What to produce - Count the lines in the listing below that contain the word "Click", and give only the number.

[start Exercise inputs]

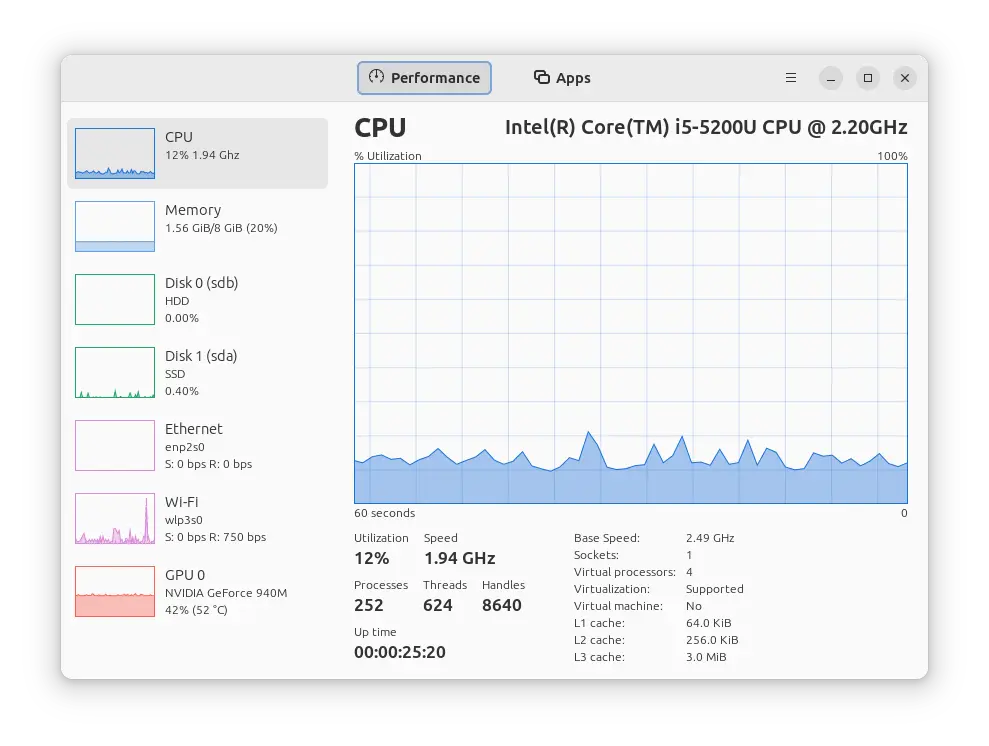This screenshot has height=746, width=989.
Task: Click the Wi-Fi activity mini graph
Action: point(115,518)
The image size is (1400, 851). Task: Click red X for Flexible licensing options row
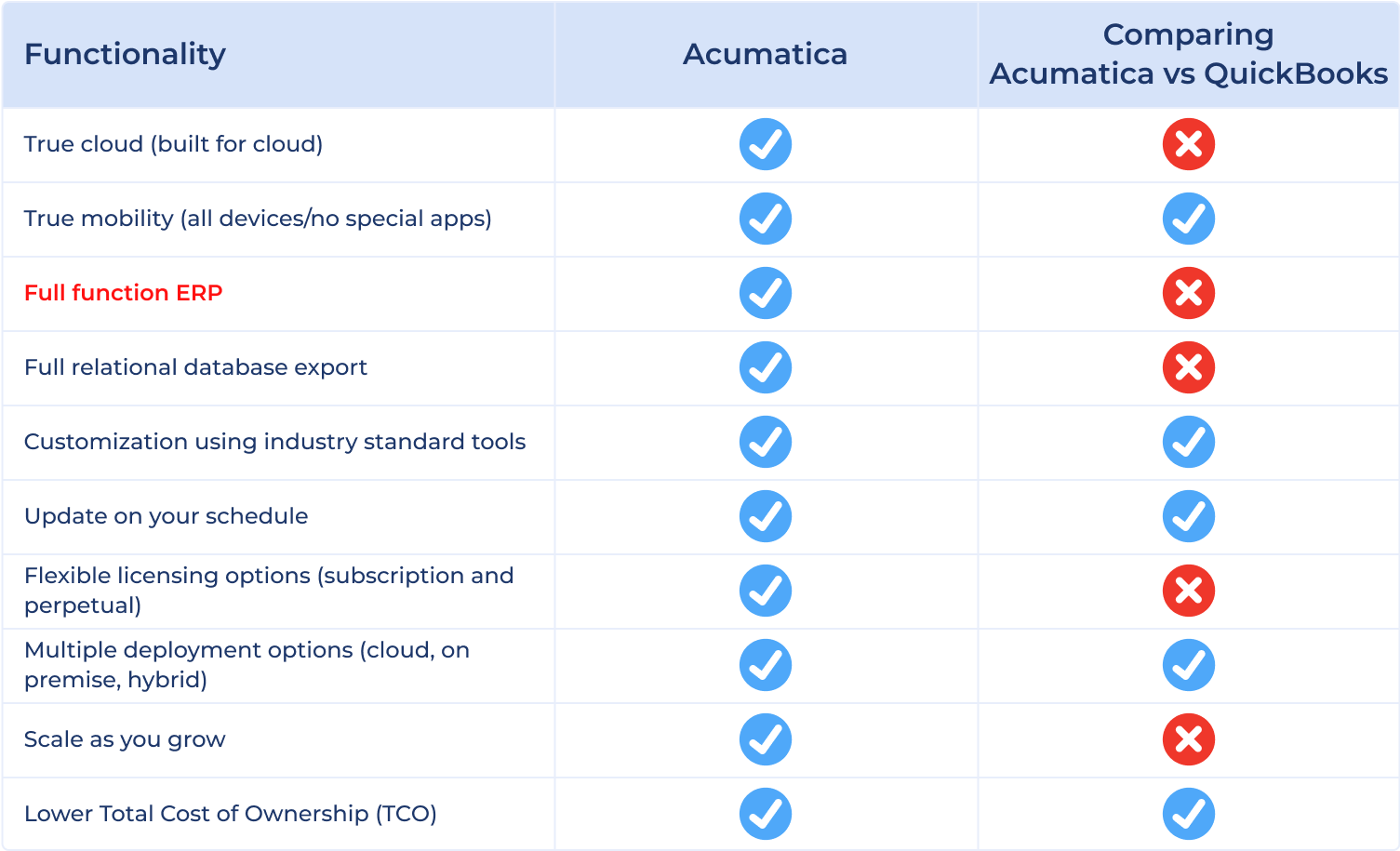pos(1189,591)
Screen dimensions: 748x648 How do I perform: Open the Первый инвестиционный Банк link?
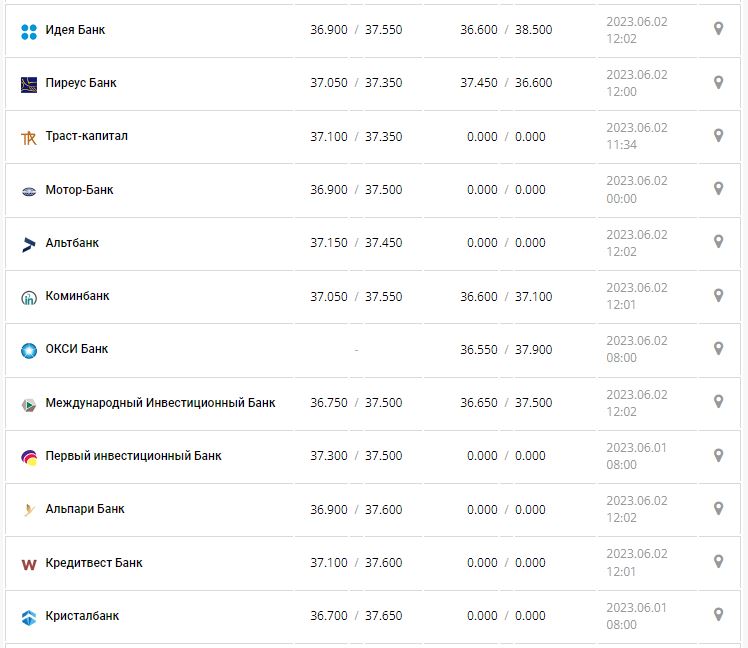(133, 456)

[end Exercise inputs]

Final result - 2